Book Review: 'The Book of Skulls' by Robert Silverberg
1 / 5 Stars'The Book of Skulls' first was issued in hardcover by Charles Scribner's Sons in December, 1971. Numerous paperback editions have been published since then, including this Bantam Books edition (196 pp.) from January, 1983, which features a striking cover illustration by Jim Burns.
‘The Book of Skulls’ represents an effort by Silverberg to access the mainstream novel readership as it stood in the early 1970s, namely, the people who belonged to the Book of the Month Club and the Literary Guild, rather than the people who belonged to the Science Fiction Book Club. With ‘Skulls’, Silverberg plainly hoped to emulate the tales of youthful misadventures that proved so successful for Larry McMurtry with ‘The Last Picture Show’ from 1966; Jules Feiffer’s play ‘Carnal Knowledge’, made into a 1971 film; and the novels of Philip Roth (Eli Steinfeld, a character in ‘Skulls’, is essentially a younger version of Roth’s frustrated, self-conflicted Jewish males).
‘Skulls’ is set in the early 1970s.

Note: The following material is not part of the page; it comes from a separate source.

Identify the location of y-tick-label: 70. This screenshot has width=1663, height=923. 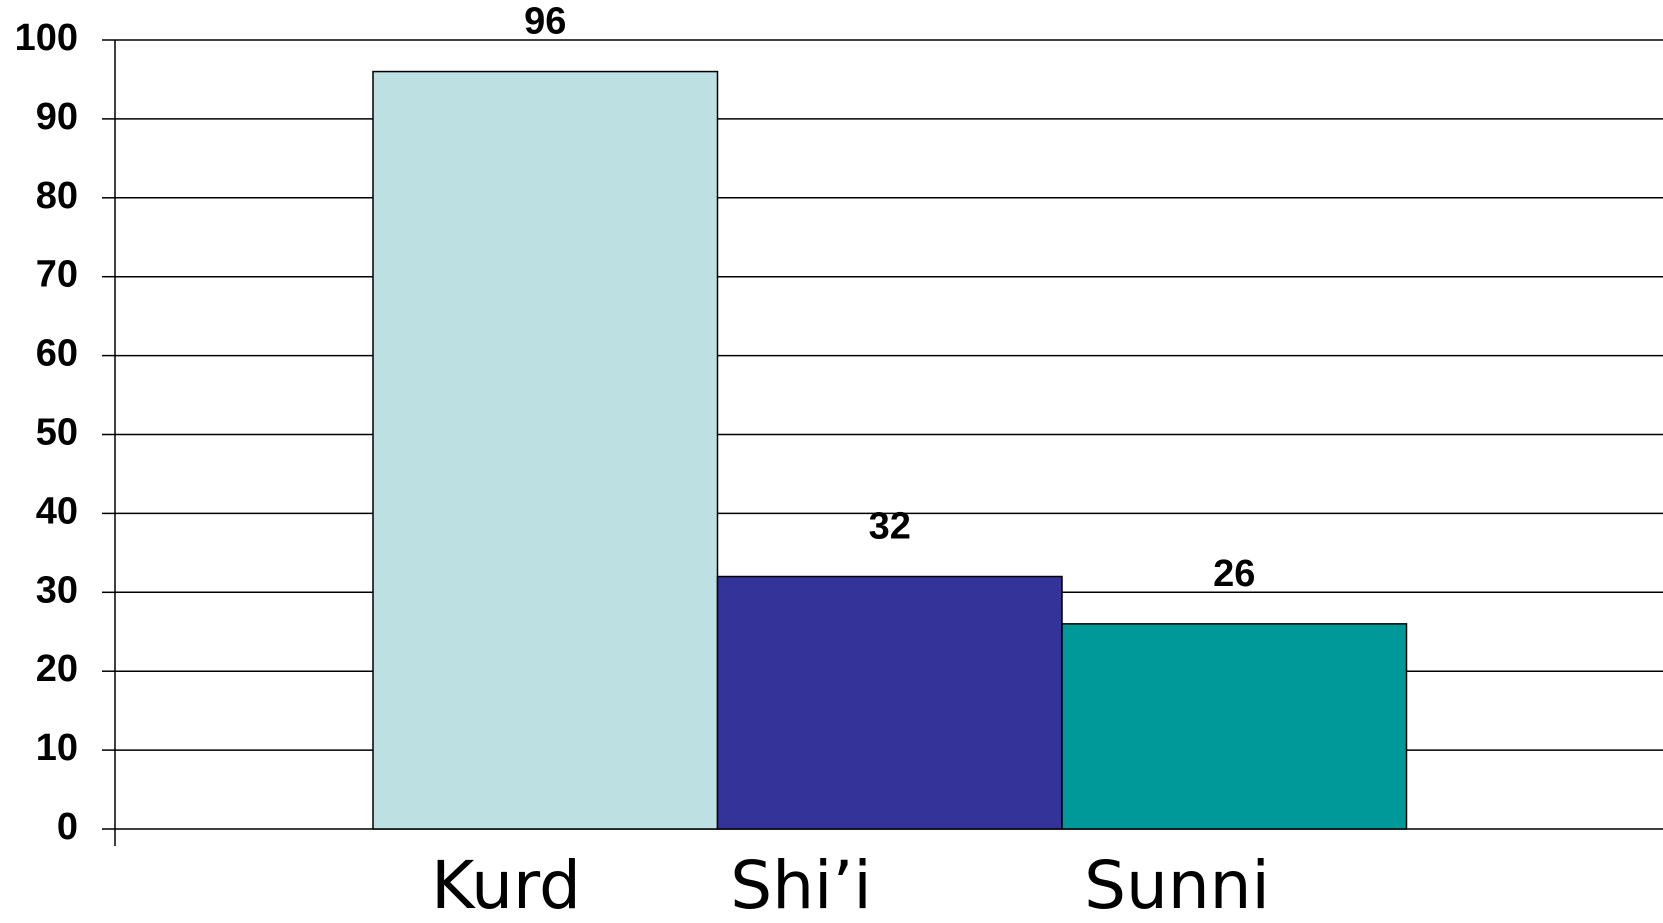
(57, 275).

In the opening chapters we are introduced to the four characters: Eli, Oliver, Timothy, and Ned. All are students and roommates at an unnamed Ivy League university in New England. We learn that while poking around the dustier shelves in the basement of the university library, Eli came across a medieval manuscript titled Liber Calvarium, i.e., The Book of Skulls. According to the manuscript, by completing the Trial of the Skulls it is possible to achieve immortality. There is a catch, however: four people must apply for the ritual, and one of them must die at the hands of the others, and one must die by his or her own hand.

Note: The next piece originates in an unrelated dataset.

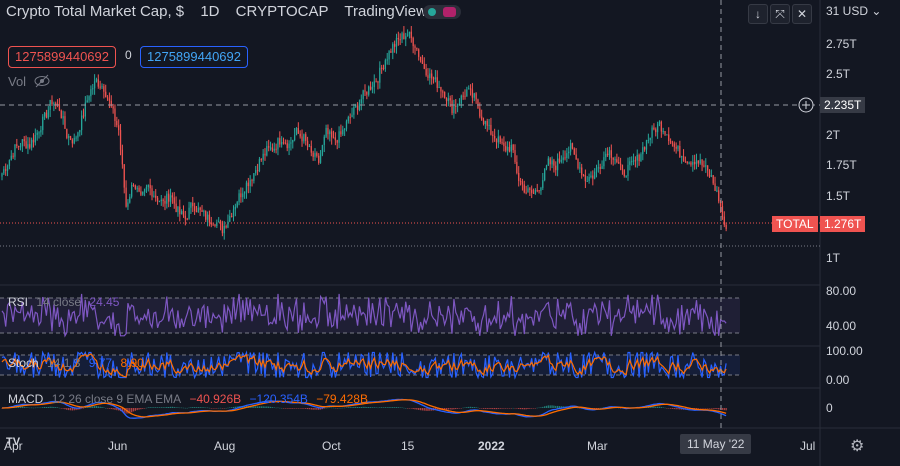 This screenshot has width=900, height=466. What do you see at coordinates (76, 363) in the screenshot?
I see `stoch-legend: Stoch 14 1 3 9.77 8.90` at bounding box center [76, 363].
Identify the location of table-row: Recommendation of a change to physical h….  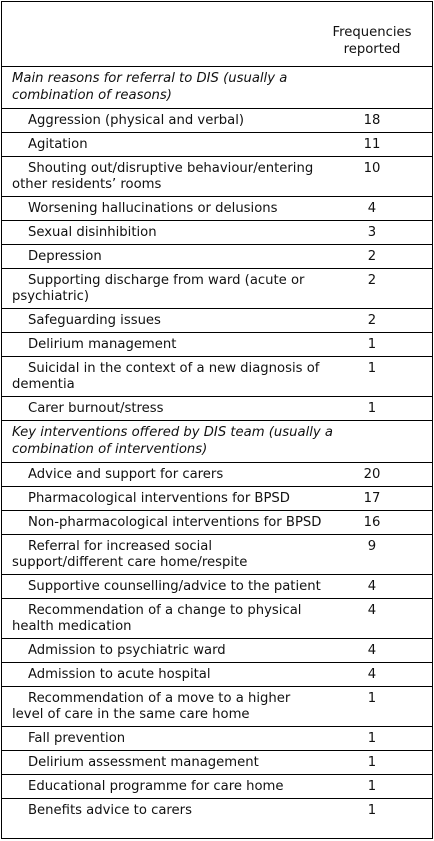
(217, 619).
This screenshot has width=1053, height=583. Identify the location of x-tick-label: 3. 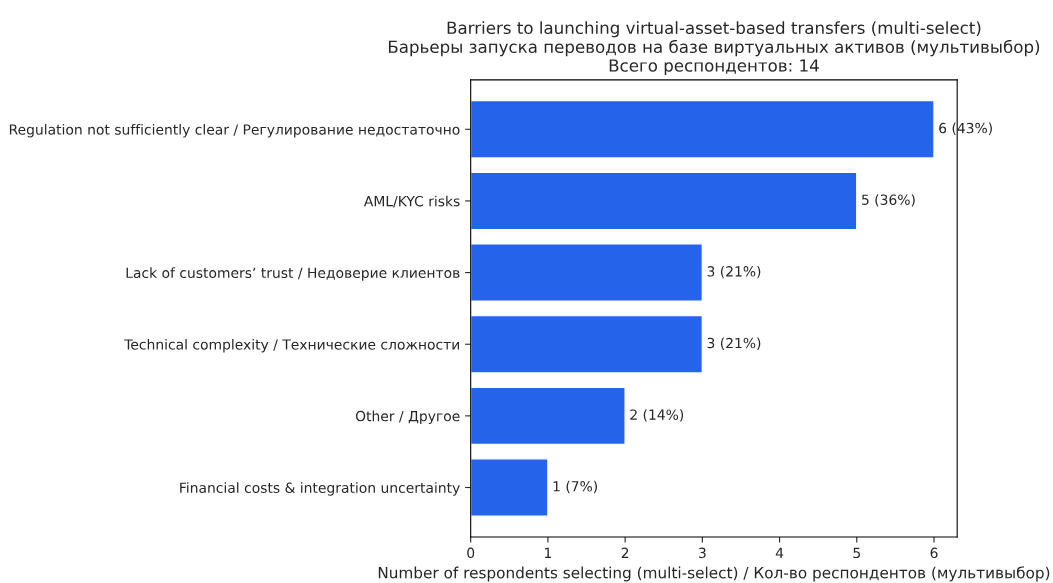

Would you be willing to wager your life for a 50:50 chance at immortality ? The four boys think that, yes, they would, so as the novel opens, they are on a Spring Break road trip from their university to a remote location in the Arizona desert, where they hope to find the House of Skulls. Once there, Eli, Ned, Timothy, and Oliver will proceed with the Trial, each hoping it’s someone else who winds up with the shorter end of the stick………….

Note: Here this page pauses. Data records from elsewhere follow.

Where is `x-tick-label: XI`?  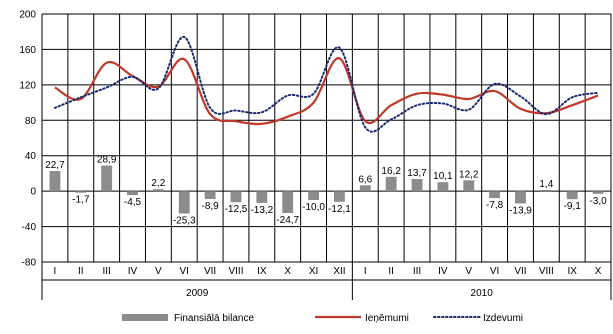 x-tick-label: XI is located at coordinates (314, 272).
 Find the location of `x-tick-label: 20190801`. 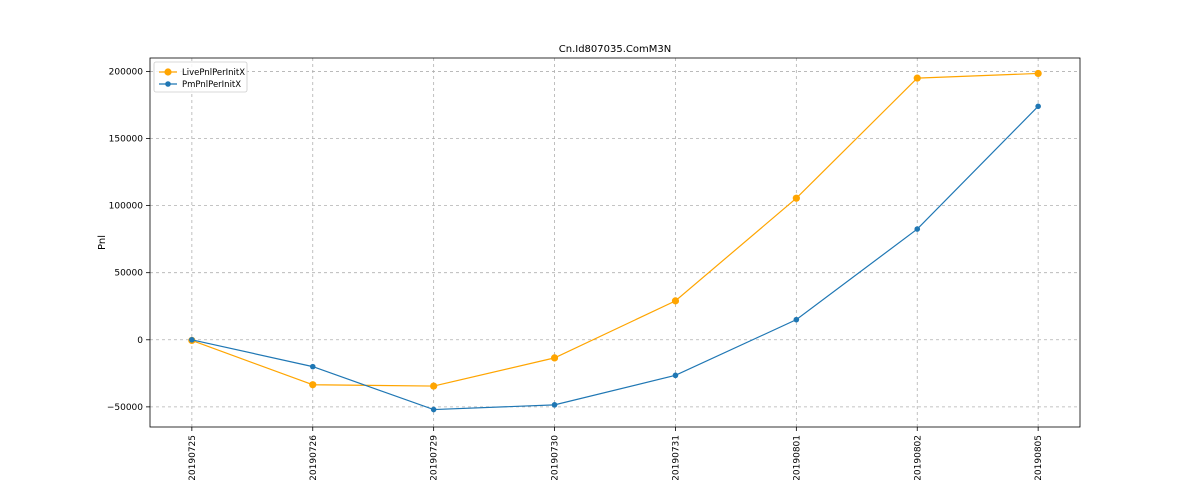

x-tick-label: 20190801 is located at coordinates (797, 458).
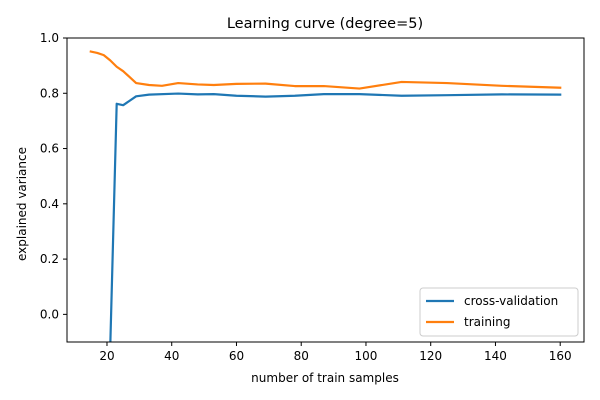 The width and height of the screenshot is (600, 400). I want to click on x-tick-label: 140, so click(496, 356).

‘The Book of Skulls’ has an intriguing premise but sadly, Silverberg doesn’t do much with it.
The narrative is rather awkwardly constructed around revolving first-person discourses by each of the four protagonists. Silverberg adopts this procedure in order to expend considerable text on internal monologues, which inform the reader that the boys only are partially convinced that the House of Skulls, and the Trial of Skulls, even exist, but intend to satisfy their curiosity on the matter. When, on page 94, the boys finally do reach the House of Skulls, the remainder of the novel soon exhausts itself in chronicling the boy’s innermost fears and desires over the cost-benefit ratio of their eschatological enterprise. This temporizing simply pads the narrative, and doesn't do much to advance the storyline.
The novel’s prose style is dense and overwritten, couched in a kind of breathless hipster argot marked by run-on sentences that are compacted into paragraphs that can approach two and one-half pages in length. Readers will have to negotiate phrases in Latin, allusions and expositions on all manner of highbrow topics, and words like:
muniment: an archived document or record
uncial: medieval script
geniza: the area of a synagogue or cemetery where manuscripts or documents are stored
incipit: the opening words of a medieval text
circumvolutely: referring to rolling around or encircling something. While 'circumvoluted' is listed by Merriam-Webster online, 'circumvolutely' isn't listed....?!
By the time the denouement of ‘The Book of Skulls’ finally appeared I was so fatigued from plodding through all the verbiage that I observed the fate of Oliver, Timothy, Ned, and Eli with indifference.
The verdict ? 'The Book of Skulls' fails to engage, neither as a mainstream novel, nor as one of Silverberg's more adventurous excursions outside the sci-fi genre.